**Problem**.
Turn everything below, from the line containing "Click green Play-at-speed" down to the last line, into a Markdown table with the columns Row and Line, skipping blank lines. Leave the pictures out.

**Records to use**.

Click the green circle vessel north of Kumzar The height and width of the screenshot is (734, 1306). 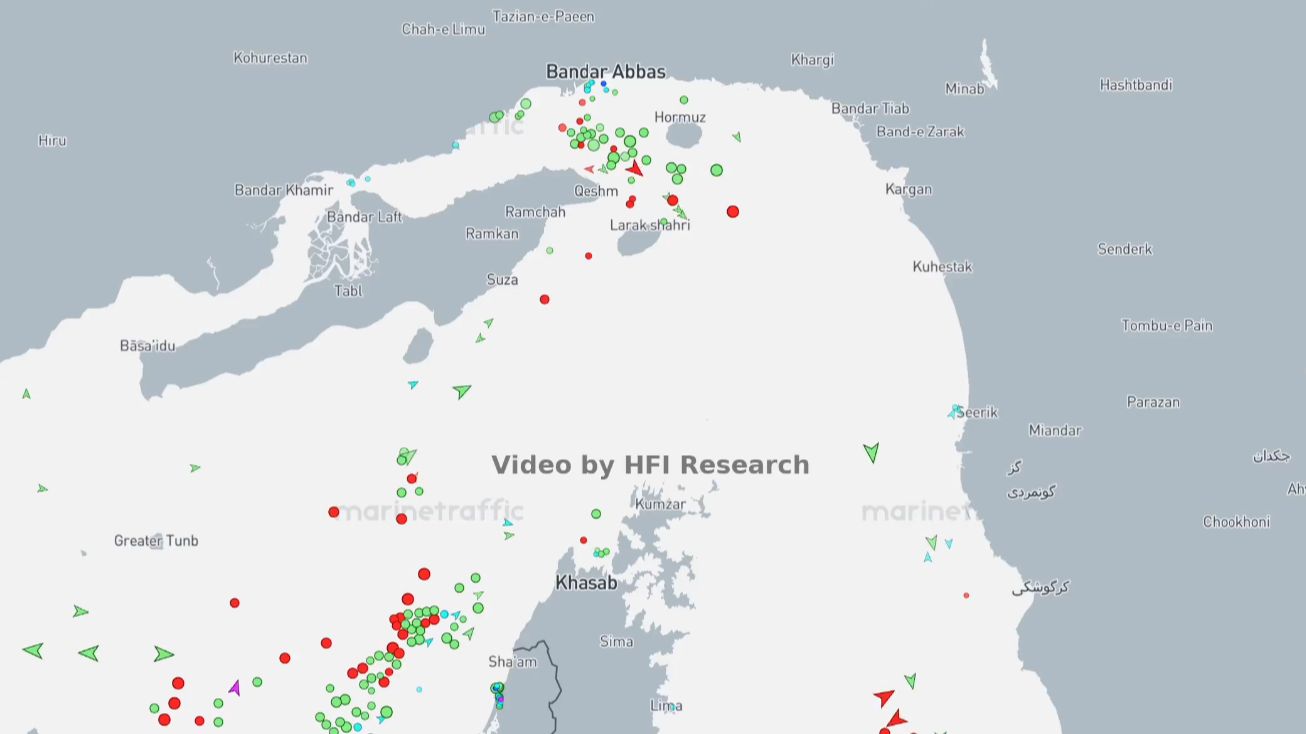pos(596,514)

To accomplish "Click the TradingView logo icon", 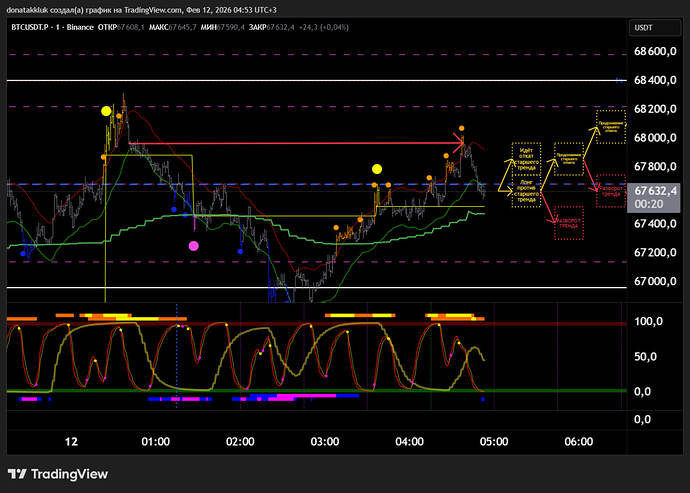I will coord(19,474).
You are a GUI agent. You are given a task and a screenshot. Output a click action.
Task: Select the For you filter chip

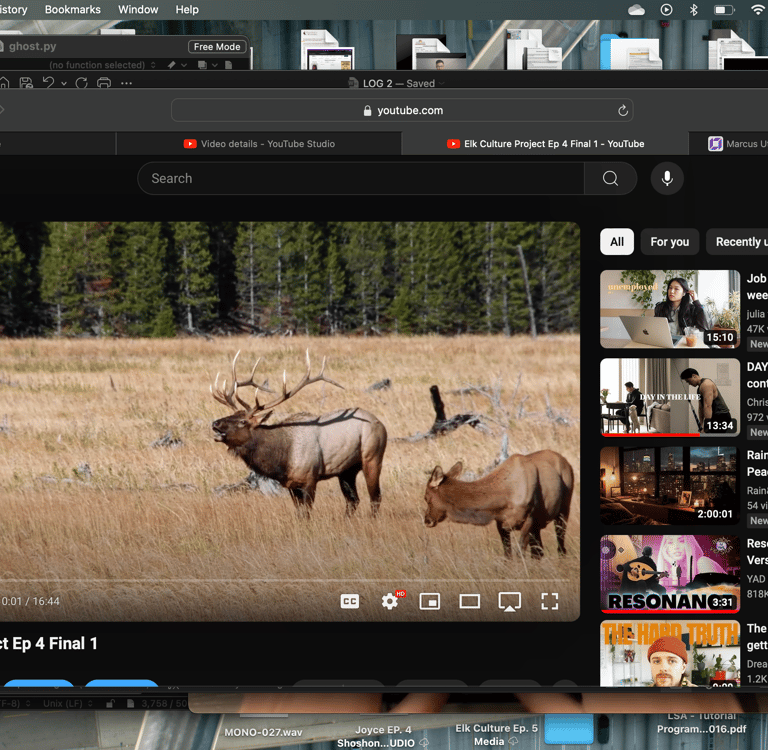(670, 242)
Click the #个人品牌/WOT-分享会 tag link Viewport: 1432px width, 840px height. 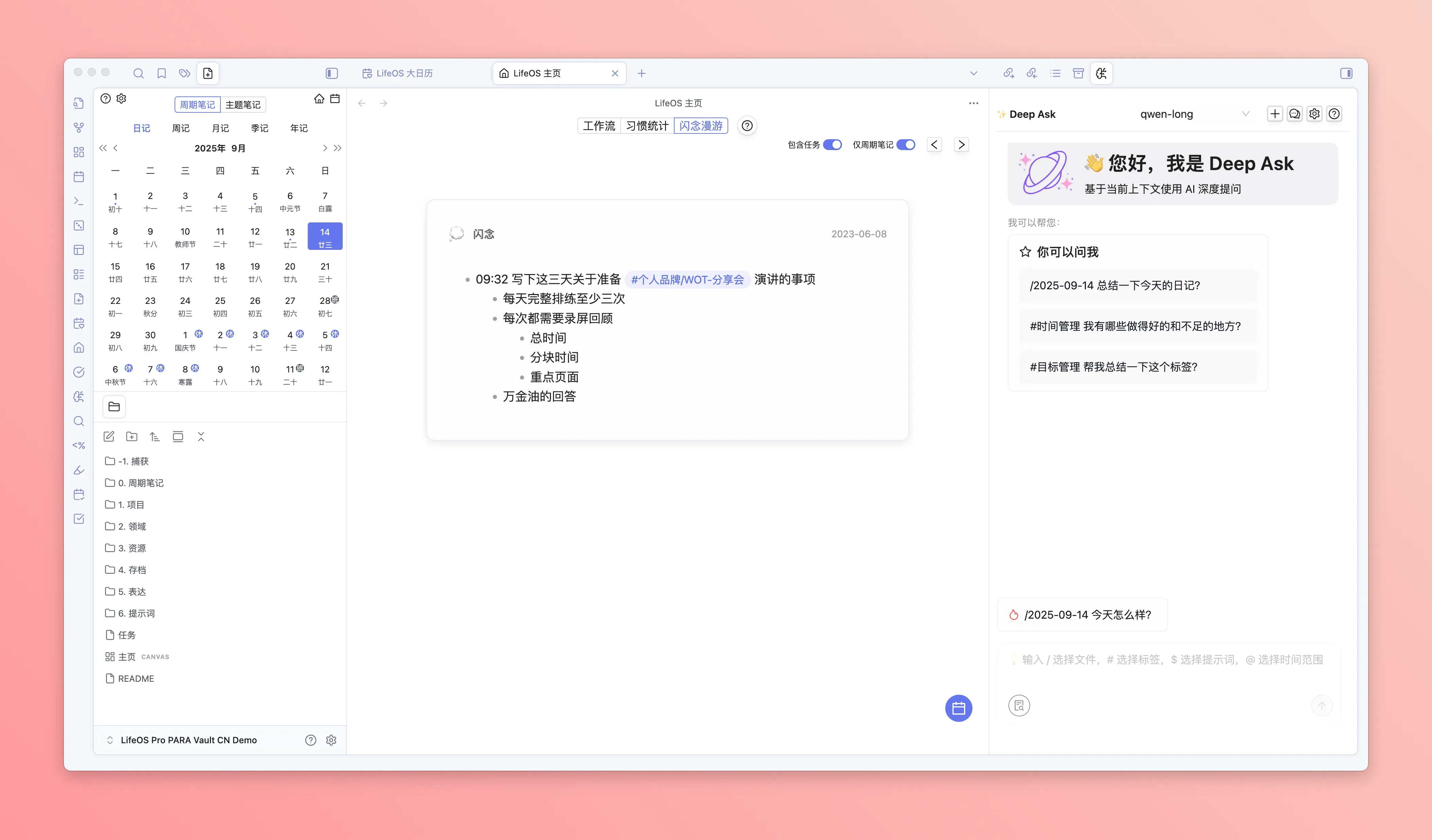click(687, 279)
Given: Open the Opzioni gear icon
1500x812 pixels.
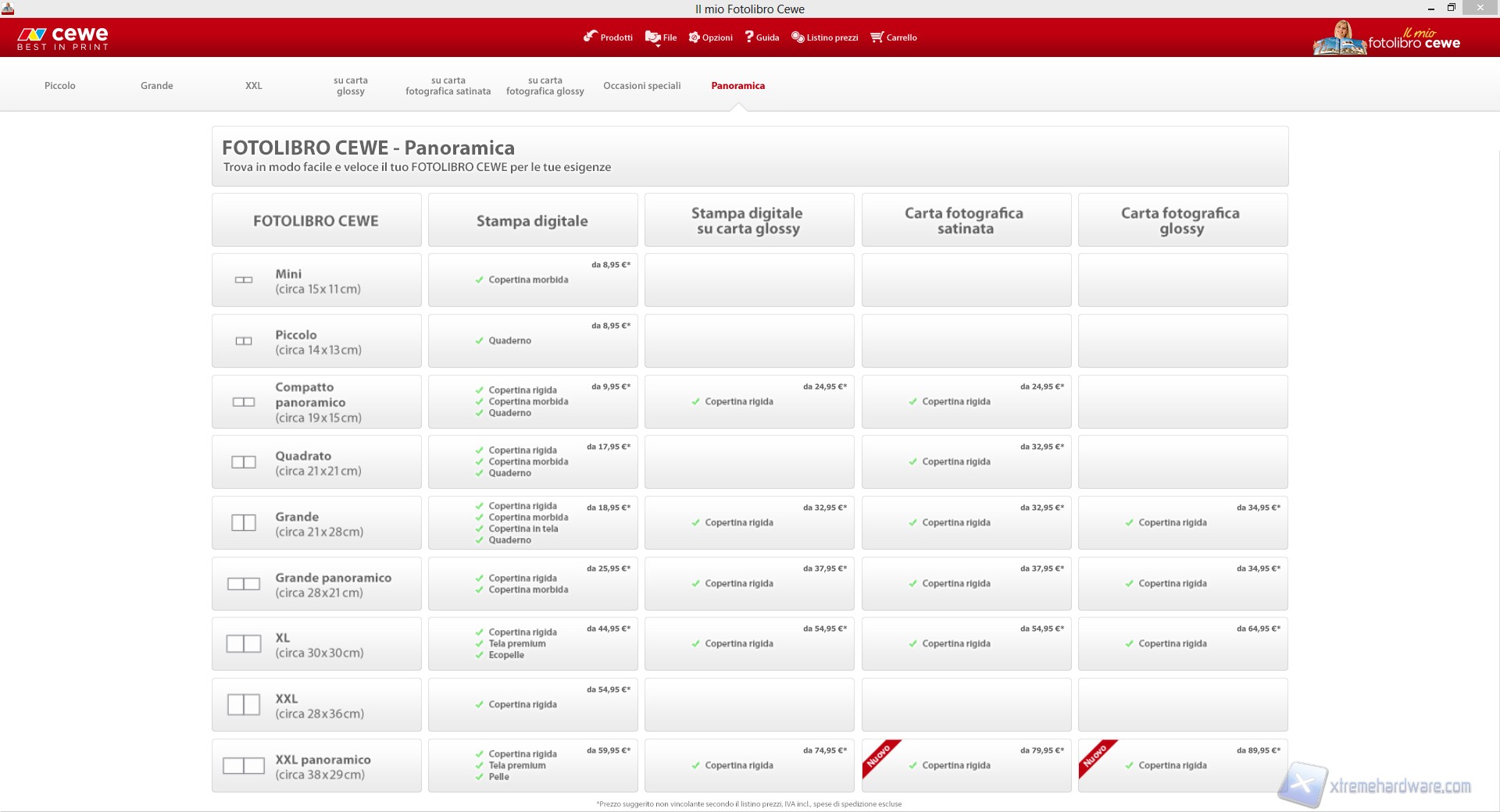Looking at the screenshot, I should pyautogui.click(x=694, y=37).
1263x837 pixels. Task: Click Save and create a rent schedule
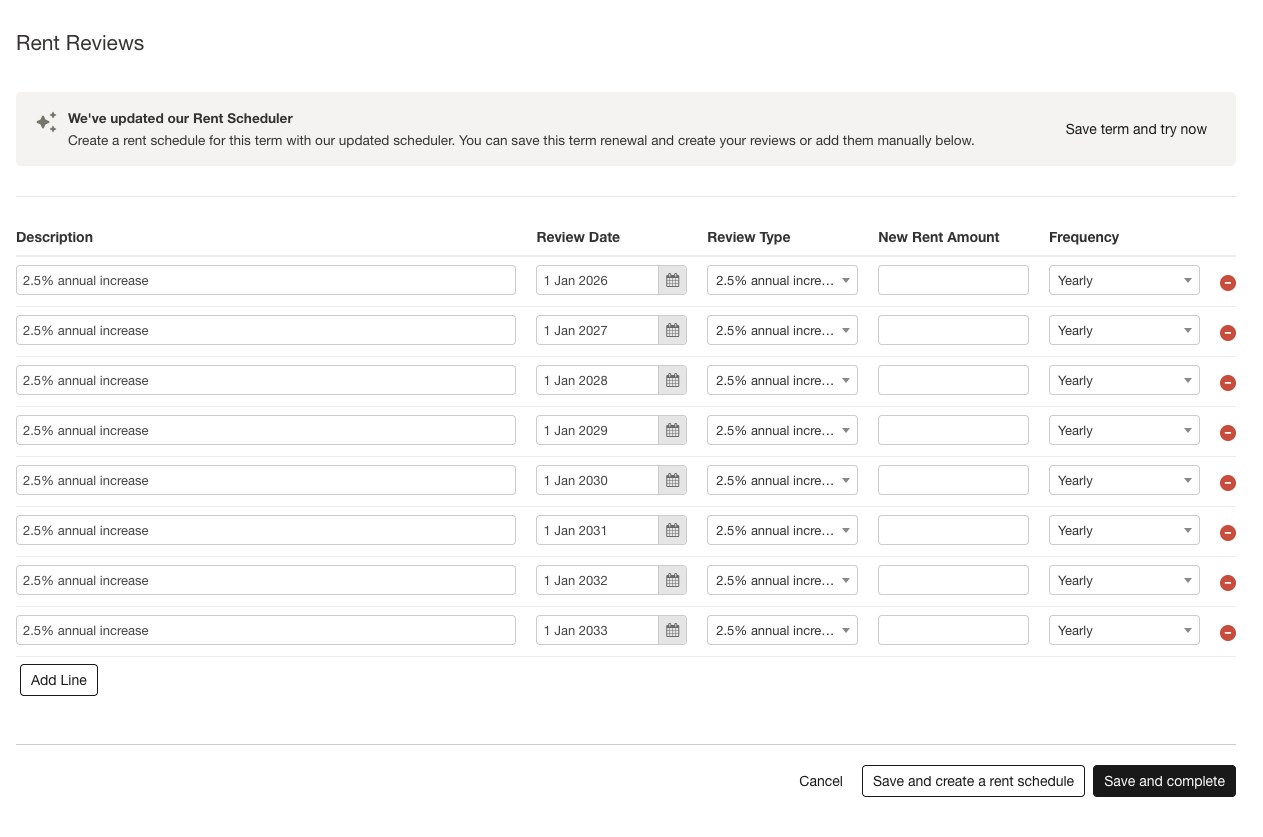(972, 781)
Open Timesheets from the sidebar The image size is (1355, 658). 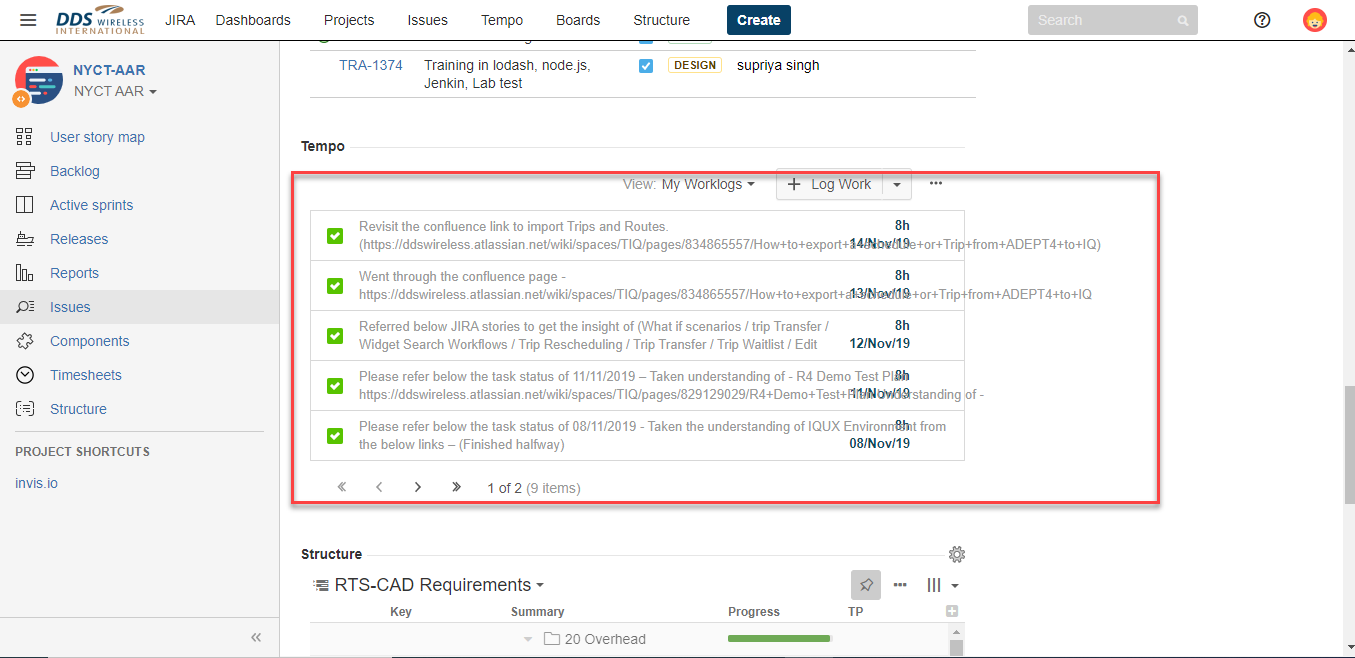[85, 374]
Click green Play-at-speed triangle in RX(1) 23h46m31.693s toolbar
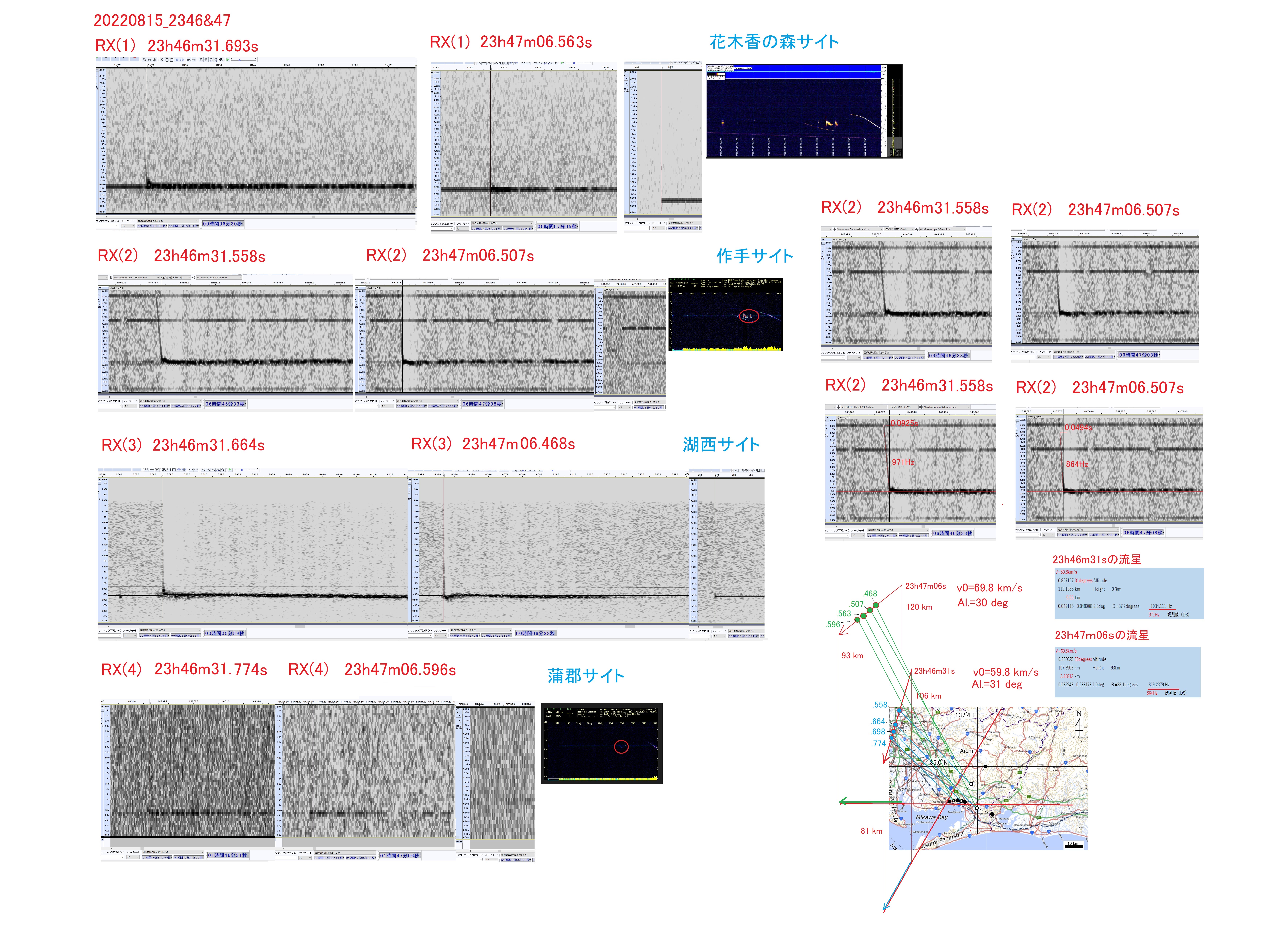 pos(228,60)
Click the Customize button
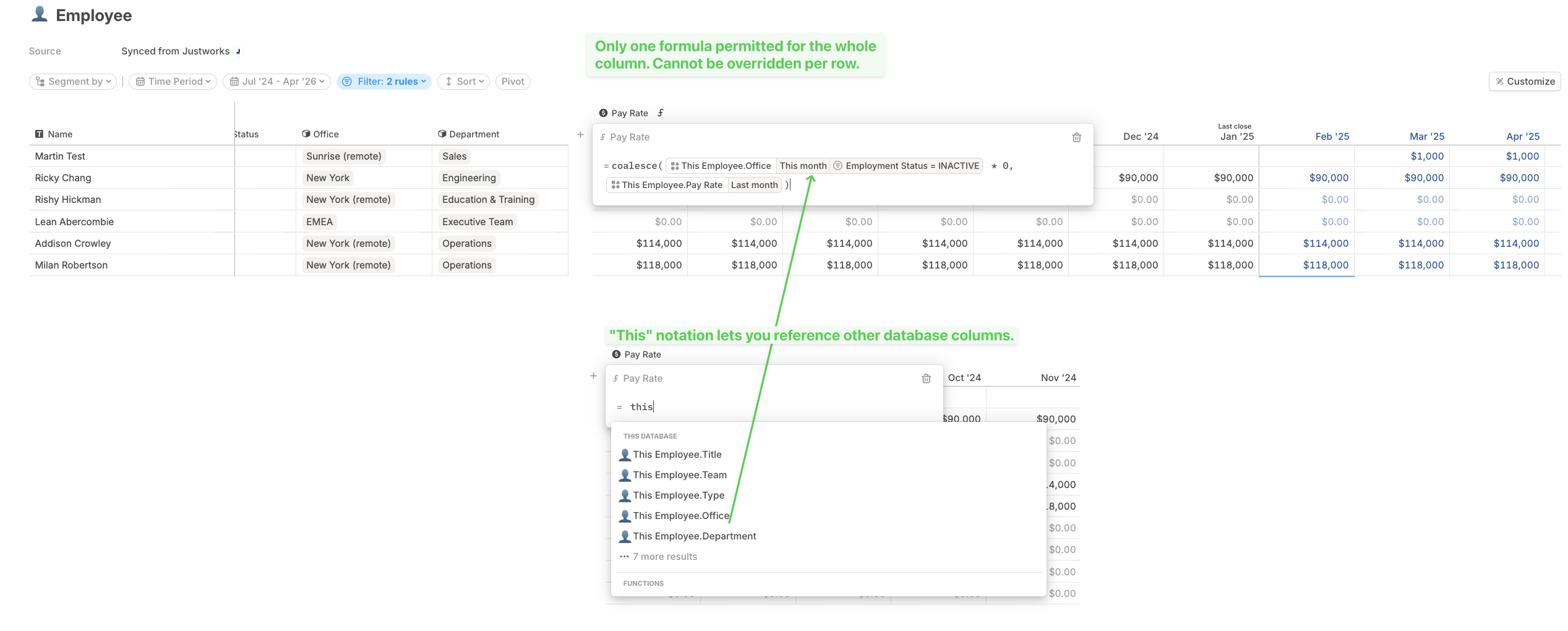 pos(1525,82)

**Response to this task**.
| Row | Line |
|---|---|
| 1 | Click green Play-at-speed triangle in RX(1) 23h46m31.693s toolbar |
| 2 |  pos(228,60) |
| 3 | Click the Customize button |
| 4 |  pos(1525,82) |